=== Begin Enclosure ===

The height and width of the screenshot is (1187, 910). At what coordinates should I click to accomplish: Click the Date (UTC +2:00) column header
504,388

=== End Enclosure ===
=== Begin Enclosure ===

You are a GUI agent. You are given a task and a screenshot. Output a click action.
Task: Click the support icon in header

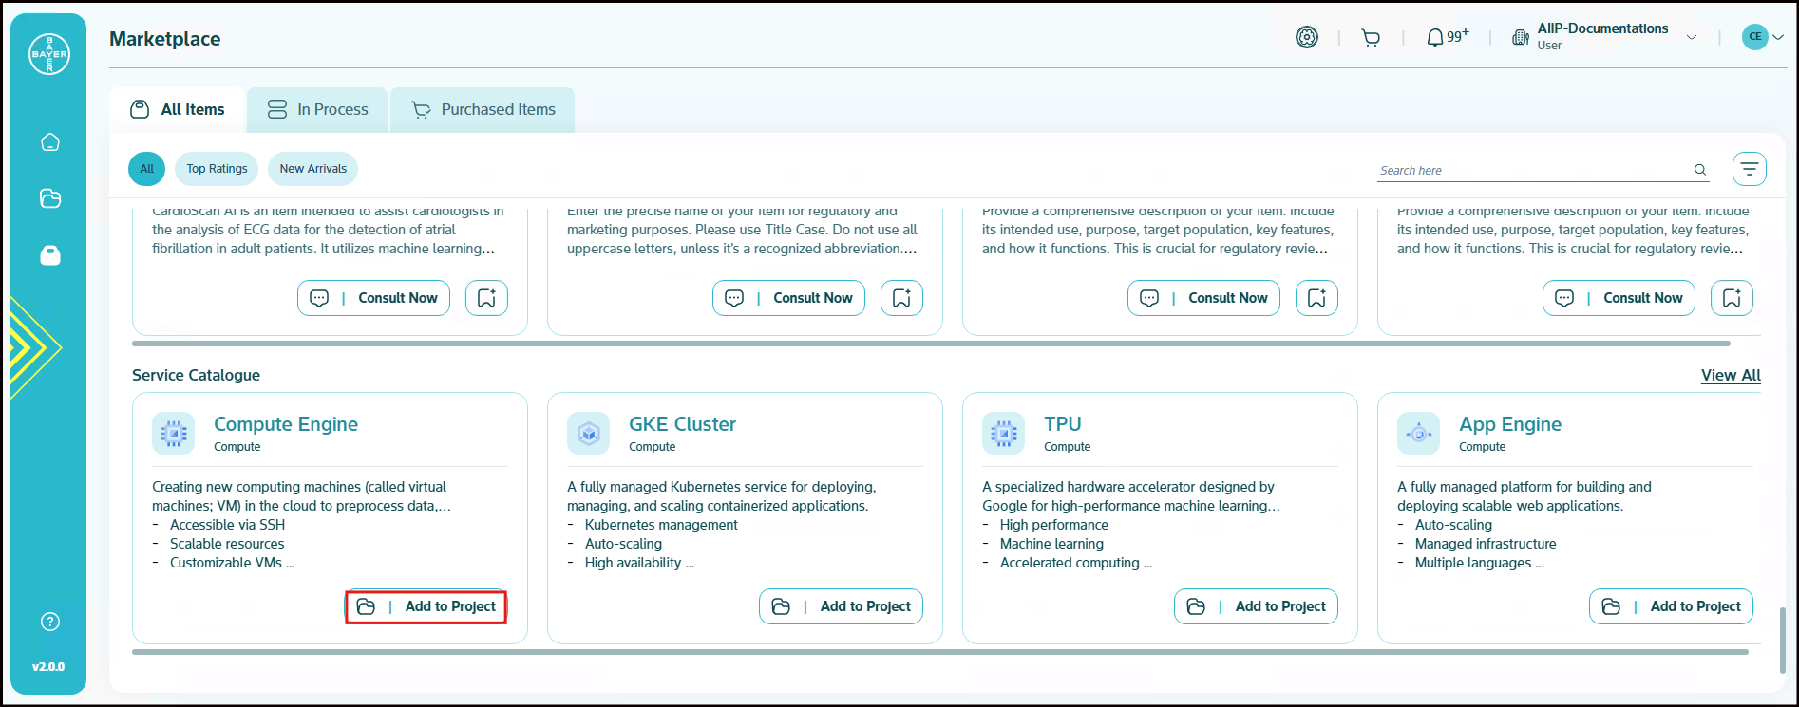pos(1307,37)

=== End Enclosure ===
=== Begin Enclosure ===

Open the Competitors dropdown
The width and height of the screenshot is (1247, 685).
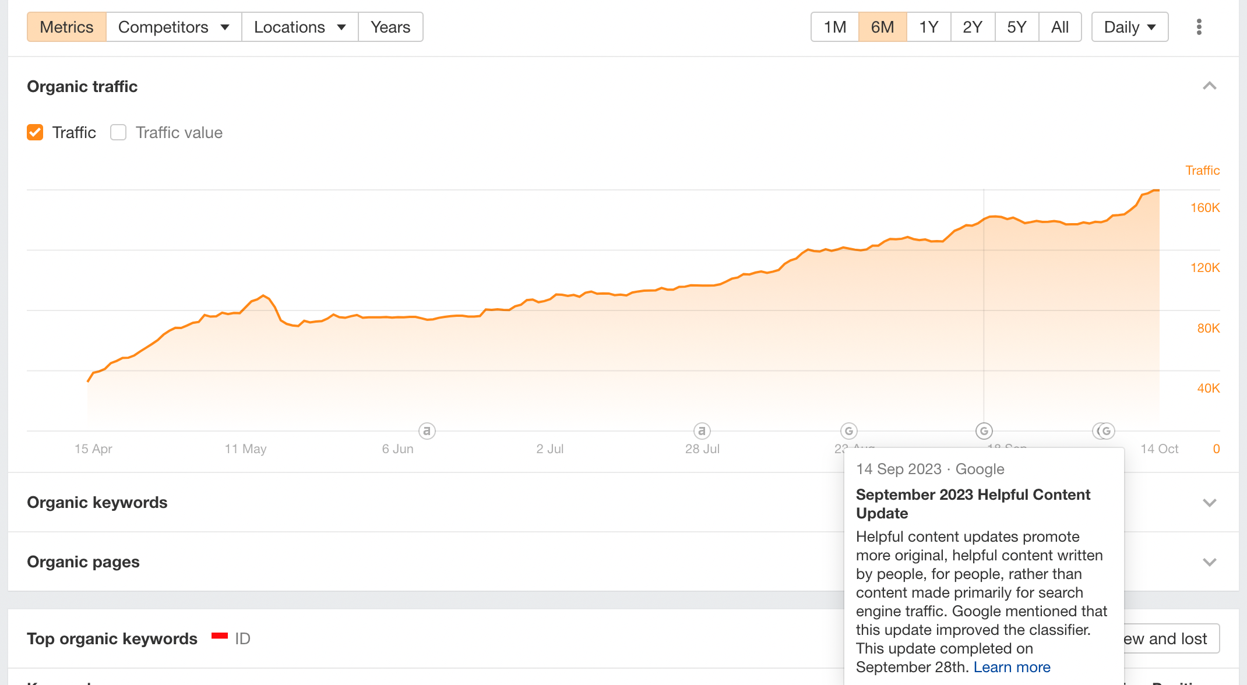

=== End Enclosure ===

- [Work instruction]: One stretch of the lines above is wanted, from the line that contains "Open the Competitors dropdown" through the line that contains "The width and". Output it exactly.

- [Result below]:
Open the Competitors dropdown
The width and height of the screenshot is (1247, 685).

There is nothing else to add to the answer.